● What the task requires
Once you reach the line containing "Expand the address bar history dropdown" in the entries below, write out that line and each one after it down to the line containing "Task: Click the number 5 box", exactly and with nothing added.

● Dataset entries
......
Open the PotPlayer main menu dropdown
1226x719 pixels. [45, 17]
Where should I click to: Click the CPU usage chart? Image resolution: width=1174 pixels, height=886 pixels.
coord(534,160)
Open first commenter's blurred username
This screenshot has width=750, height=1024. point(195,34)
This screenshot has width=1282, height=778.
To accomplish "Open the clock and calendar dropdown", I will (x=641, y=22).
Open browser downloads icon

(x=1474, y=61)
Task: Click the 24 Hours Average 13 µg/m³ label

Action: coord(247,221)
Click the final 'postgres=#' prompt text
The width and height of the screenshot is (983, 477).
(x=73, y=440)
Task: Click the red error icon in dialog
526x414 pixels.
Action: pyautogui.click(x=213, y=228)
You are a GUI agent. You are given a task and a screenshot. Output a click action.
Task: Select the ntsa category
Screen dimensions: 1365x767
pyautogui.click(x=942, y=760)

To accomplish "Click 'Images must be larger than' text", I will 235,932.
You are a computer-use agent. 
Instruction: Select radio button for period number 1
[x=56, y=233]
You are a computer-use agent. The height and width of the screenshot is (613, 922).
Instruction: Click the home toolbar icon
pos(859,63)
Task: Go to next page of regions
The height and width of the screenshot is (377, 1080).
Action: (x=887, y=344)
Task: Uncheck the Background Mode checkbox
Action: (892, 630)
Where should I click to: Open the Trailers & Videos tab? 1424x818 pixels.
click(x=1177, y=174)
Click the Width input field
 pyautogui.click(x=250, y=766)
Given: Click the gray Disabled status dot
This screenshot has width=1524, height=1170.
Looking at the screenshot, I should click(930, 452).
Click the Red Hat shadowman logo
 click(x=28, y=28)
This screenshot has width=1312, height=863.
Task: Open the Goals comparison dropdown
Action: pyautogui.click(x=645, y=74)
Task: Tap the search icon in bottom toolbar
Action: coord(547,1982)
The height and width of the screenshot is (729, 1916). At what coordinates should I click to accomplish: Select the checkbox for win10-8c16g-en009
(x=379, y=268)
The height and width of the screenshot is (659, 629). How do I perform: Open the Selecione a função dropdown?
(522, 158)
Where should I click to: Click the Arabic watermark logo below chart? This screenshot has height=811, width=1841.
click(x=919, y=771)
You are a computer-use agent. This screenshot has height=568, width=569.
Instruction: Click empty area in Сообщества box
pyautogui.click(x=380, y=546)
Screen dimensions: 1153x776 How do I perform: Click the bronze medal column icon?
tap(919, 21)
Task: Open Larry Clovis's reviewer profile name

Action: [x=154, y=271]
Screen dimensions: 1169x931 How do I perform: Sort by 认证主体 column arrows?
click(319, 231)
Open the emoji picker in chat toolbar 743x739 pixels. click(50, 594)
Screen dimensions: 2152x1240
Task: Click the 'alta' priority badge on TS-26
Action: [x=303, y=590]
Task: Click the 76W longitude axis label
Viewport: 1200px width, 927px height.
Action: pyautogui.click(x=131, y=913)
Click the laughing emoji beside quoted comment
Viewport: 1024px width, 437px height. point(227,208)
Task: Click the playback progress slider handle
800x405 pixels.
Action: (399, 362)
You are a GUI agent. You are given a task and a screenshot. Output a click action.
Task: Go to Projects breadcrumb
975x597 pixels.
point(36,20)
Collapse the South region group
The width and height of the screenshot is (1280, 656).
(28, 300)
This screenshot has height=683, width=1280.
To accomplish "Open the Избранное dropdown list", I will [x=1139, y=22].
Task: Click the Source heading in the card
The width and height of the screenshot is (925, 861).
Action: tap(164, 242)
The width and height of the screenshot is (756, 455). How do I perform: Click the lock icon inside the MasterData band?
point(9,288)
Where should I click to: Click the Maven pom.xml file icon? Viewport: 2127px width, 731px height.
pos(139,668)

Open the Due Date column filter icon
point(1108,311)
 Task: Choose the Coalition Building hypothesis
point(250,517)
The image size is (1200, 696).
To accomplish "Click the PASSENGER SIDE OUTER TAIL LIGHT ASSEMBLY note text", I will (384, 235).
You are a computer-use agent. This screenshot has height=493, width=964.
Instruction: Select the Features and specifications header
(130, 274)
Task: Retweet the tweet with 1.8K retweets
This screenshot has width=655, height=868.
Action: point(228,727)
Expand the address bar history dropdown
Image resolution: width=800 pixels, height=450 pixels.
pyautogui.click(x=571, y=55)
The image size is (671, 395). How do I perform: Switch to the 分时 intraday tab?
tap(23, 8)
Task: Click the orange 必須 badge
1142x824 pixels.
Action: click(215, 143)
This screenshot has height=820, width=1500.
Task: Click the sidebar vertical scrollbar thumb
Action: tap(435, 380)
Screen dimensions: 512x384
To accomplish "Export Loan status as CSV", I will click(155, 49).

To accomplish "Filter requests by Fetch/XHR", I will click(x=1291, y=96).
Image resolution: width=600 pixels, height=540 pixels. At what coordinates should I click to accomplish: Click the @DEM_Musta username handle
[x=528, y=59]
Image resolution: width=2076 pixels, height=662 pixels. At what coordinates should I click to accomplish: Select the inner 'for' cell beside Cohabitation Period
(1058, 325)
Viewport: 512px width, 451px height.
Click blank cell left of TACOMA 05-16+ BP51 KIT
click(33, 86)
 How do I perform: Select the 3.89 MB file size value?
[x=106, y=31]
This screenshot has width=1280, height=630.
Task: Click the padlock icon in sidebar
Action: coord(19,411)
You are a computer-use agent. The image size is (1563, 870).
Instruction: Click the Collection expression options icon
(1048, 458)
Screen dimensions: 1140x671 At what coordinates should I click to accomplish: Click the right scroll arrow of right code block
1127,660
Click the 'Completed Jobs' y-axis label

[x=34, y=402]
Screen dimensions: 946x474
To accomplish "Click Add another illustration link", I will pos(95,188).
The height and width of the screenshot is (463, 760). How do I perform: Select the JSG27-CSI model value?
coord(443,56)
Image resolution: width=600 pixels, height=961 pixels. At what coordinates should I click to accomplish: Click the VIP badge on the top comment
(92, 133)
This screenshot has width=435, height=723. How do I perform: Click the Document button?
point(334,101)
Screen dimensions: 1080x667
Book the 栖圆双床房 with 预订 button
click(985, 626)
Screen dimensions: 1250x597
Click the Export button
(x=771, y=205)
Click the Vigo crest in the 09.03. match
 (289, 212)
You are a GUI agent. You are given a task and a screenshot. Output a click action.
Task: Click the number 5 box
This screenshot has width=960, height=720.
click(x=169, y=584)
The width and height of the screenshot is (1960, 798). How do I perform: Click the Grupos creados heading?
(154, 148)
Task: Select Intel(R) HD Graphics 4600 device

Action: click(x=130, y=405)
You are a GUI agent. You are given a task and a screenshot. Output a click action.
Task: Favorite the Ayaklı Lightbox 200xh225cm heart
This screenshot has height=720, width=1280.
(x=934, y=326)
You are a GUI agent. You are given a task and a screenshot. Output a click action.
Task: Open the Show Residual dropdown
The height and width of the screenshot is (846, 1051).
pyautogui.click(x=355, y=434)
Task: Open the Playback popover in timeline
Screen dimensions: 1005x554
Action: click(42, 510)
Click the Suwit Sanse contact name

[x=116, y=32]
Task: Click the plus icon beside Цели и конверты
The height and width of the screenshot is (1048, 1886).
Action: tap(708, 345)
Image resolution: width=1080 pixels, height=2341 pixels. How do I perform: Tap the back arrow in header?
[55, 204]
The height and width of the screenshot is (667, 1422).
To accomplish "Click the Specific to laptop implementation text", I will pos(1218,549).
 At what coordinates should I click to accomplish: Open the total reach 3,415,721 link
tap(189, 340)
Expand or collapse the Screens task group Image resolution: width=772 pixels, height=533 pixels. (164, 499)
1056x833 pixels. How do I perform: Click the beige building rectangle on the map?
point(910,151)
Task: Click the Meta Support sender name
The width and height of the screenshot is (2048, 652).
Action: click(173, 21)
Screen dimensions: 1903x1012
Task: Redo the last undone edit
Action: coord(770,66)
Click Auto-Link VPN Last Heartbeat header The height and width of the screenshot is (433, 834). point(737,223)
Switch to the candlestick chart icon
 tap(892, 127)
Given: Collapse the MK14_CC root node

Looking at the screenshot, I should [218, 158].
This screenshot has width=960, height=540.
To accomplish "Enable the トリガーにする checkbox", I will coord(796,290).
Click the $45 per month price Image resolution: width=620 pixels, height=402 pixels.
......
● Written solution
Expand the address bar history dropdown
Image resolution: width=800 pixels, height=450 pixels.
pyautogui.click(x=571, y=55)
The image size is (671, 395). How do I perform: Switch to the 分时 intraday tab?
tap(23, 8)
Task: Click the orange 必須 badge
1142x824 pixels.
Action: click(215, 143)
This screenshot has height=820, width=1500.
Task: Click the sidebar vertical scrollbar thumb
Action: tap(435, 380)
Screen dimensions: 512x384
To accomplish "Export Loan status as CSV", I will click(155, 49).

To accomplish "Filter requests by Fetch/XHR", I will click(x=1291, y=96).
Image resolution: width=600 pixels, height=540 pixels. At what coordinates should I click to accomplish: Click the @DEM_Musta username handle
[x=528, y=59]
Image resolution: width=2076 pixels, height=662 pixels. At what coordinates should I click to accomplish: Select the inner 'for' cell beside Cohabitation Period
(1058, 325)
Viewport: 512px width, 451px height.
Click blank cell left of TACOMA 05-16+ BP51 KIT
click(33, 86)
 How do I perform: Select the 3.89 MB file size value?
[x=106, y=31]
This screenshot has width=1280, height=630.
Task: Click the padlock icon in sidebar
Action: coord(19,411)
You are a computer-use agent. The image size is (1563, 870).
Instruction: Click the Collection expression options icon
(1048, 458)
Screen dimensions: 1140x671 At what coordinates should I click to accomplish: Click the right scroll arrow of right code block
1127,660
Click the 'Completed Jobs' y-axis label

[x=34, y=402]
Screen dimensions: 946x474
To accomplish "Click Add another illustration link", I will pos(95,188).
The height and width of the screenshot is (463, 760). How do I perform: Select the JSG27-CSI model value?
coord(443,56)
Image resolution: width=600 pixels, height=961 pixels. At what coordinates should I click to accomplish: Click the VIP badge on the top comment
(92, 133)
This screenshot has width=435, height=723. How do I perform: Click the Document button?
point(334,101)
Screen dimensions: 1080x667
Book the 栖圆双床房 with 预订 button
click(985, 626)
Screen dimensions: 1250x597
Click the Export button
(x=771, y=205)
Click the Vigo crest in the 09.03. match
 (289, 212)
You are a GUI agent. You are given a task and a screenshot. Output a click action.
Task: Click the number 5 box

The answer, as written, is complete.